When beamforming a line array having uniformly spaced elements, grating lobes can appear if the element spacing exceeds one-half (½) of a wavelength. This effect is analogous to the aliasing that occurs when sampling time data at less than the Nyquist rate. In a narrowband sense, grating lobes introduce ambiguity. When wideband beamforming, these narrowband grating lobes smear out across bearing and raise the overall background level. This invention serves to cancel grating lobes, thus enabling operation of line arrays in a band above the ½ wavelength design frequency.
Referring to FIG. 1, a graph illustrating an exemplary beam pattern 100 associated with a line array having an under-sampled uniform element spacing, a spacing that exceeds half the wavelength associated with the design frequency of the array. As shown in FIG. 1, the beam pattern 100 comprises a main lobe 110 and an undesirable grating lobe 120. The occurrence of grating lobes such as grating lobe 120 is a well known problem in the art. Grating lobes are artifacts or a form of aliasing that result when a uniformly spaced array is operated above its half-wavelength design frequency.
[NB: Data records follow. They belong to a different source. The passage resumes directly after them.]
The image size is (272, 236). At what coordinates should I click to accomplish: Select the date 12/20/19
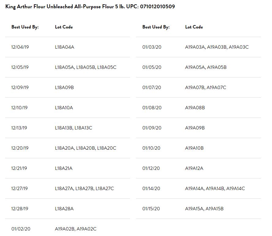20,148
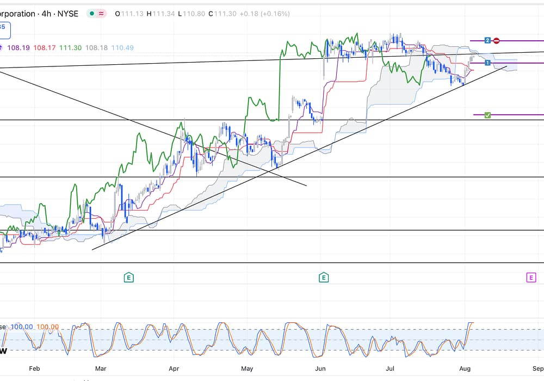The height and width of the screenshot is (381, 544).
Task: Click the Aug label on the time axis
Action: point(464,368)

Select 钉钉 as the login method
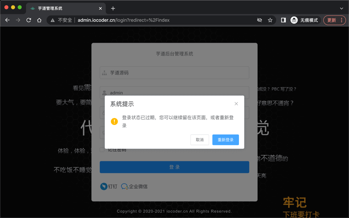(109, 186)
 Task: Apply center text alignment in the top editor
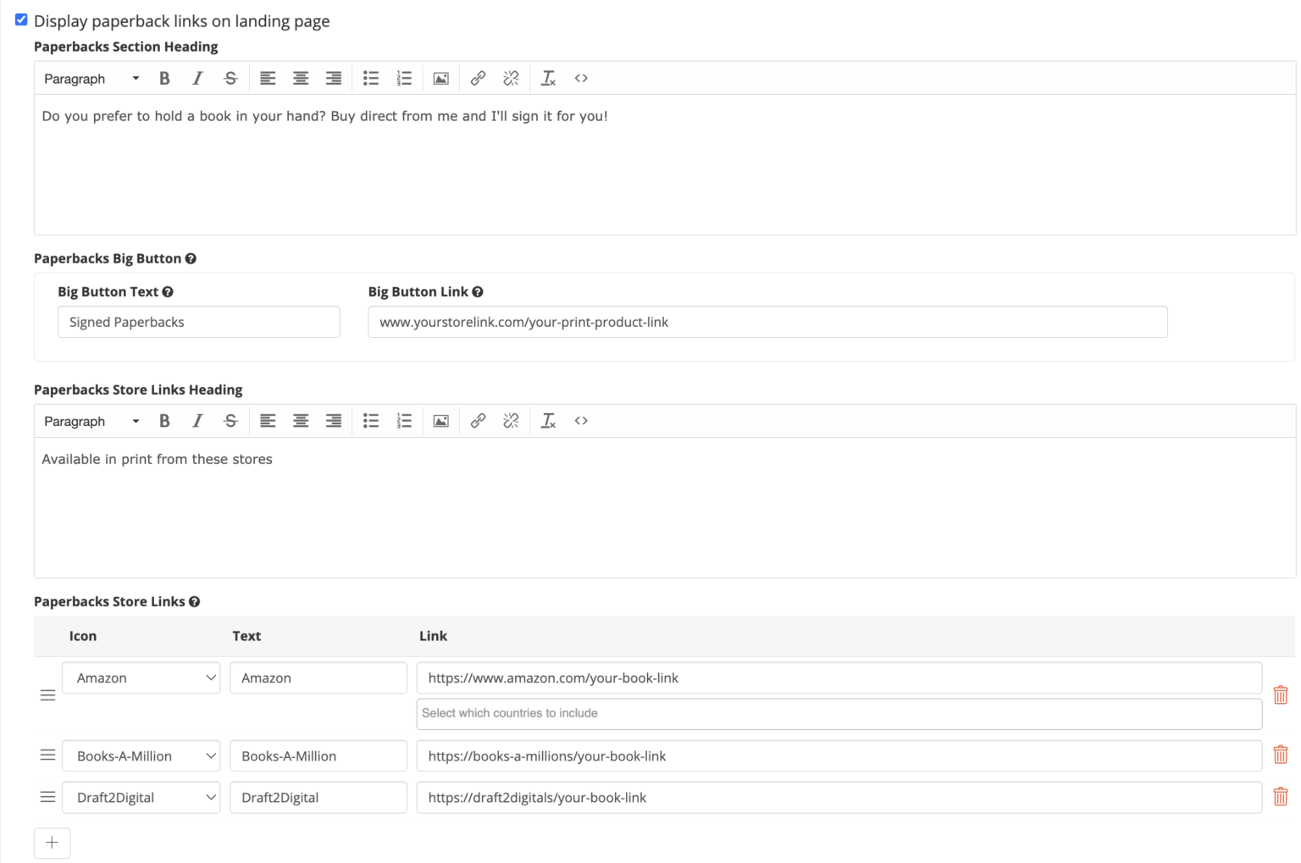(x=301, y=78)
Referring now to FIG. 2, graphs are shown that illustrate the problems encountered with grating lobes when broadband beamforming is carried out. Graph 200 illustrates the introduction of the grating lobe 210 as frequency increases. As can be seen in FIG. 2 the angle at which the grating lobe appears also varies as a function of frequency. Integration of this beam pattern 200 over frequency results in a broadband beam 250 with a smeared grating lobe 260 that appears as a background plateau. This smeared grating lobe 260 can mask desired signals.
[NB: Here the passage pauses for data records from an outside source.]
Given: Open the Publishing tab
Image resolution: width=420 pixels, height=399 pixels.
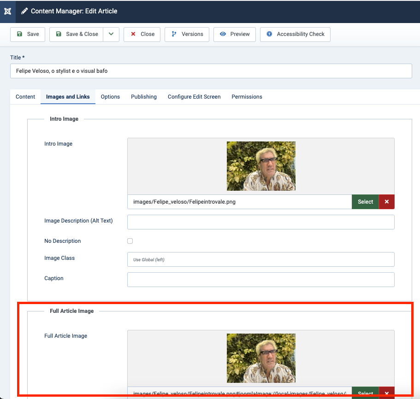Looking at the screenshot, I should [x=144, y=97].
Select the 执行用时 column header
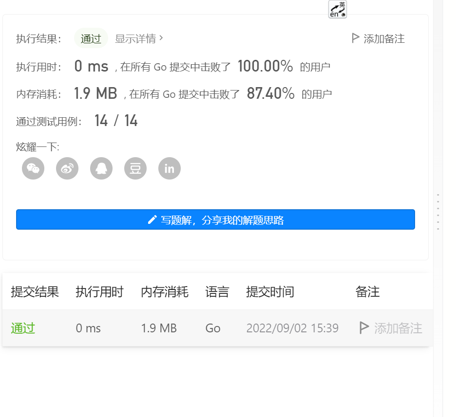This screenshot has width=456, height=417. (100, 291)
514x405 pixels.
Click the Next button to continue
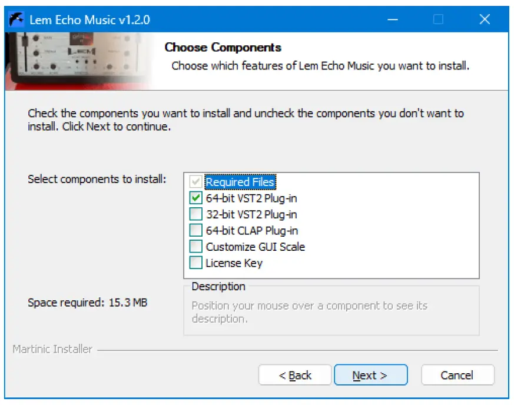click(371, 375)
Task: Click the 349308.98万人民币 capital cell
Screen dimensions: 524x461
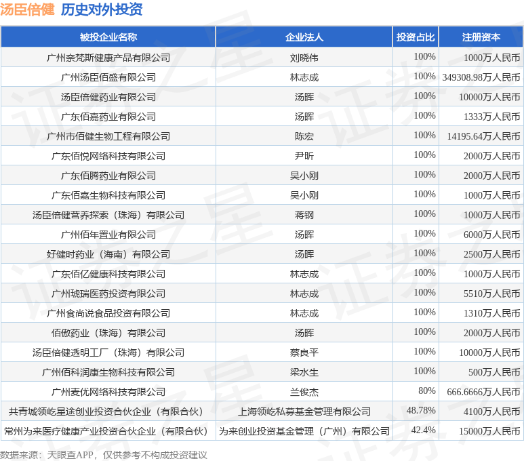Action: pos(481,77)
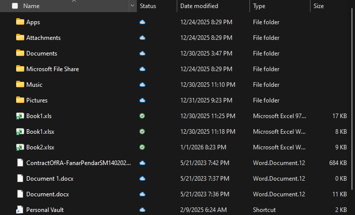355x215 pixels.
Task: Click the Apps folder icon
Action: click(20, 22)
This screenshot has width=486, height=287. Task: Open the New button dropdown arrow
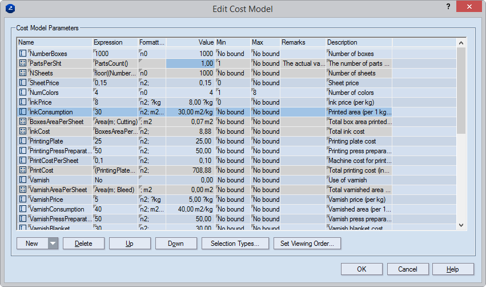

Several approaches currently seek to address the grating lobe problem. The most basic approach simply involves raising the design frequency by decreasing channel-spacing over the entire array thereby raising sensor costs and processing requirements.
In another approach grating lobes are avoided by limiting the field of view and the operating frequency range. FIG. 3 illustrates beam patterns 310, 320 and 330 associated with three different steering angles of 90, 75 and 70 degrees respectively. The beam patterns 310 and 320 associated with 90 or 75 degrees shows minimal to no grating lobe interference, however when the main lobe is steered to 70 degrees a grating lobe 332 appears. The approach in this situation is simply to avoid steering beyond 70 degrees, which limits operational effectiveness in certain cases.
Referring now to FIGS. 4a and 4b, another approach for preventing grating lobes involves the use of an array with non-uniform element spacing. FIG. 4a illustrates a beam pattern 410 resulting from an array 420 with logarithmically-spaced array elements 430a-n. Grating lobe interference is avoided, however as can be higher side lobe levels are introduced.
Current methods for reducing grating lobe interference either require significant sensor hardware costs, merely attempt to avoid the problem, or introduce a host of additional problems. Improvements are thus needed to resolve these problems.